[RECORDS TO USE — start]

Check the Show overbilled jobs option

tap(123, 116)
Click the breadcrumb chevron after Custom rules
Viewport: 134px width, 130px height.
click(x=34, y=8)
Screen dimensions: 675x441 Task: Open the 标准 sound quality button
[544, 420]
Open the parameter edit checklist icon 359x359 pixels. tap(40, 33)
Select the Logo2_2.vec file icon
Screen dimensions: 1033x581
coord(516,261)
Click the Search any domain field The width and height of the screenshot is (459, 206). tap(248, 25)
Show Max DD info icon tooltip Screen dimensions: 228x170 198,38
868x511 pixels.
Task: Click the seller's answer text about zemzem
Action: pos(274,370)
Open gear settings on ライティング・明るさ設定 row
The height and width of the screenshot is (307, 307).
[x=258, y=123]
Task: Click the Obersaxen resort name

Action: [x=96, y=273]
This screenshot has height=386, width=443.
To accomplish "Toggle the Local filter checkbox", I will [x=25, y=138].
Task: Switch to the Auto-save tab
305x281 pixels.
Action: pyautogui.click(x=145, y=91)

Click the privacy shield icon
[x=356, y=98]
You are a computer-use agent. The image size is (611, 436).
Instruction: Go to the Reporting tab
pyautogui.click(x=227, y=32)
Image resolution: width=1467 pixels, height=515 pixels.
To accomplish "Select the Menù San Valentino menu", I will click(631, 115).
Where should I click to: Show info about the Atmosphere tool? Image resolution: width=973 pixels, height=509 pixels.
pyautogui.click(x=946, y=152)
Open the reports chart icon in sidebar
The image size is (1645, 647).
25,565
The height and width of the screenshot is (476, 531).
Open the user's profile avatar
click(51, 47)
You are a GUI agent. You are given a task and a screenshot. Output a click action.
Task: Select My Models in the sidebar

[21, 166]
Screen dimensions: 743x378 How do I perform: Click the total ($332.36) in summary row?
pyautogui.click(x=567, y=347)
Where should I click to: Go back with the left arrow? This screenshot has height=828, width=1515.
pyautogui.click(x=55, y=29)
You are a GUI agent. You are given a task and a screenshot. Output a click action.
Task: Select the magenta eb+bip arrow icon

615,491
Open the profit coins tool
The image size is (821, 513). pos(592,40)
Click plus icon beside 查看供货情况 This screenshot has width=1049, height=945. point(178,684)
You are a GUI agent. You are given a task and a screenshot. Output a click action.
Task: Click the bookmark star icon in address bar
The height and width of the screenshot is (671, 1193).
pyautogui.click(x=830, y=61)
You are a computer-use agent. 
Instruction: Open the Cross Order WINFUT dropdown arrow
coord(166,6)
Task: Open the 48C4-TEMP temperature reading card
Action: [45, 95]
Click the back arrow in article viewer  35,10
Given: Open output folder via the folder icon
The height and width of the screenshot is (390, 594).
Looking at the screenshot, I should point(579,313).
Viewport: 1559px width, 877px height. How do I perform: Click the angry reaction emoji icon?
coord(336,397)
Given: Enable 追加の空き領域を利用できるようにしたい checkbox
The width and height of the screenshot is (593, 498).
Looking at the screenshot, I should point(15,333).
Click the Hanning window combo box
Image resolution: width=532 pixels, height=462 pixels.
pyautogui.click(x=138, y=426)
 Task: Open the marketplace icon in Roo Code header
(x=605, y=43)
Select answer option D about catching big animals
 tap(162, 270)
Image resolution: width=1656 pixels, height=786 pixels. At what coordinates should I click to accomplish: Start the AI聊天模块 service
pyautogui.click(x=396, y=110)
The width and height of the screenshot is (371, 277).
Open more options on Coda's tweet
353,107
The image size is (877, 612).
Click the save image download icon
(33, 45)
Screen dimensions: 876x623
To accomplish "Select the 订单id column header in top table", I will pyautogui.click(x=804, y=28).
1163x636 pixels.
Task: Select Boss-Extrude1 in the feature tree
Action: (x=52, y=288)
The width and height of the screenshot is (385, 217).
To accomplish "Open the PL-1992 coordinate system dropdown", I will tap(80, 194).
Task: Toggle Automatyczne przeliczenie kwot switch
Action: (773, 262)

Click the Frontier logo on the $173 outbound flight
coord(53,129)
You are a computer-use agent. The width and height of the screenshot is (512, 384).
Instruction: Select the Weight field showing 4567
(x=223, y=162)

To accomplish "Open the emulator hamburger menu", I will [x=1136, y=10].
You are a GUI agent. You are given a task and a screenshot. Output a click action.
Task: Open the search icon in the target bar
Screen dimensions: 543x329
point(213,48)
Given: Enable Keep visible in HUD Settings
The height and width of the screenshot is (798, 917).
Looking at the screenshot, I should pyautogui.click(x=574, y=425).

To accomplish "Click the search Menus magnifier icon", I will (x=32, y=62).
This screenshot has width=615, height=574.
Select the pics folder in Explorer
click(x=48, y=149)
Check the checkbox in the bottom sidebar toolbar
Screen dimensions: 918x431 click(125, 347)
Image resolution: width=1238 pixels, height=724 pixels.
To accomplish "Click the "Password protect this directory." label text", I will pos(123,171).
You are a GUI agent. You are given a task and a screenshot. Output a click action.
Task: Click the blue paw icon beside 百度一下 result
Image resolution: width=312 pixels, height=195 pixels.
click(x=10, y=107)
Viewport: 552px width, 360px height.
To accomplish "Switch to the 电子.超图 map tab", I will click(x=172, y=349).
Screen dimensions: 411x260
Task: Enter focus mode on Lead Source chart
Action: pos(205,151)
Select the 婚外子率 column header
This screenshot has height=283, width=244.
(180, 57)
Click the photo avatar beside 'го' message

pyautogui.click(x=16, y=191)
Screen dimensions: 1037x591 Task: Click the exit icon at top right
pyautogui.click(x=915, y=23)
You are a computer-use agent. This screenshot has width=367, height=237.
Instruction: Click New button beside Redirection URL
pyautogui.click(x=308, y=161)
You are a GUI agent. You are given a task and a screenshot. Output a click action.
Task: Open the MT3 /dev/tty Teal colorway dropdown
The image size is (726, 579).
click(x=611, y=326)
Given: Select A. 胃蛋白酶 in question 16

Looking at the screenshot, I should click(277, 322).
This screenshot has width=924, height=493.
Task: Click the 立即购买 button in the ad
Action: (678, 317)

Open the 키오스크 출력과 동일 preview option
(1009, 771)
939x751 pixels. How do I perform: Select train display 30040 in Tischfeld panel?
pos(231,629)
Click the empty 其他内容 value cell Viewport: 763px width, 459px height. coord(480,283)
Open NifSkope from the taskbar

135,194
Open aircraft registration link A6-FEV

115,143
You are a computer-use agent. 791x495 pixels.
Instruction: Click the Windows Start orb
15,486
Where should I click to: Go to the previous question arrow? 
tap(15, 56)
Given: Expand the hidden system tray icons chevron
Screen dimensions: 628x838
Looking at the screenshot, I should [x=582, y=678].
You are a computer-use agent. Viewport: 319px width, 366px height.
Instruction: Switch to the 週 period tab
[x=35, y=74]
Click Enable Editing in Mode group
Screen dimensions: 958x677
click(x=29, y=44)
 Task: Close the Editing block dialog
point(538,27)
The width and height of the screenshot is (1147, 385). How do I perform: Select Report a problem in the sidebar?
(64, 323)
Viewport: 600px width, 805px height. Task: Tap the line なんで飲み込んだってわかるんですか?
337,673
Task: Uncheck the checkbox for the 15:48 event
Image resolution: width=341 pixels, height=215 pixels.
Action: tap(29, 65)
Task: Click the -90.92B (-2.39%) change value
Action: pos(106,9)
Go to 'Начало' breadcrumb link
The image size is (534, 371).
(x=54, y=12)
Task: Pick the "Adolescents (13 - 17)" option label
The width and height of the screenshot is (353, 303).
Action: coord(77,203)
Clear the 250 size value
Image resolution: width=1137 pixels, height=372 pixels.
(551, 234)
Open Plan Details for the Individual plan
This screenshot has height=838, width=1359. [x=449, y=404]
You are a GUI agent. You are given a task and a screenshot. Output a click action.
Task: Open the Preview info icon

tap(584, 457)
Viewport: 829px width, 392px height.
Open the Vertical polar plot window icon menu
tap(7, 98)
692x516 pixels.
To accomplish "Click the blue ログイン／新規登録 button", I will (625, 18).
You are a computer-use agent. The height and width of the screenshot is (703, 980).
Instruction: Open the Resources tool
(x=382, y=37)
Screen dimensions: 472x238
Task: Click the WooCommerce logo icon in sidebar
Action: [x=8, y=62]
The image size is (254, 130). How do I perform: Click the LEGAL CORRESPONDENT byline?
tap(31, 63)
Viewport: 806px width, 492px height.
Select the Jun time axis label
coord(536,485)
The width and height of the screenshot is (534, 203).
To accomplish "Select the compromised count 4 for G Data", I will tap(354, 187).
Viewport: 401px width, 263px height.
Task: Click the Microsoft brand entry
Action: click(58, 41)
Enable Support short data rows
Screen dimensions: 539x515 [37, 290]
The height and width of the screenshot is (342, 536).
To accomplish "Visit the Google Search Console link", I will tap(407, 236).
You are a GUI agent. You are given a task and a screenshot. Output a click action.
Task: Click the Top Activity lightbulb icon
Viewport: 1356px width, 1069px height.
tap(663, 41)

[RECORDS TO USE — finish]

→ **TASK DIRECTIONS**
When the word "chevron" appears in a line of the listing, copy that line.

→ **SOLVED EXERCISE**
Click the breadcrumb chevron after Custom rules
Given: Expand the hidden system tray icons chevron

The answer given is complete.